*EXERCISE:* Copy out the records that appear below, exactly as each one reads.

[Stored records]
[Start of Attachment]

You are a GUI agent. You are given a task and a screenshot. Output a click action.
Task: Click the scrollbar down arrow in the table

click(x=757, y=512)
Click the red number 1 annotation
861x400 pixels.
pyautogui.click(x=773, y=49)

[End of Attachment]

*SOLUTION FOR THIS PROBLEM:*
You are a GUI agent. You are given a task and a screenshot. Output a click action.
Task: Click the scrollbar down arrow in the table

click(x=757, y=512)
Click the red number 1 annotation
861x400 pixels.
pyautogui.click(x=773, y=49)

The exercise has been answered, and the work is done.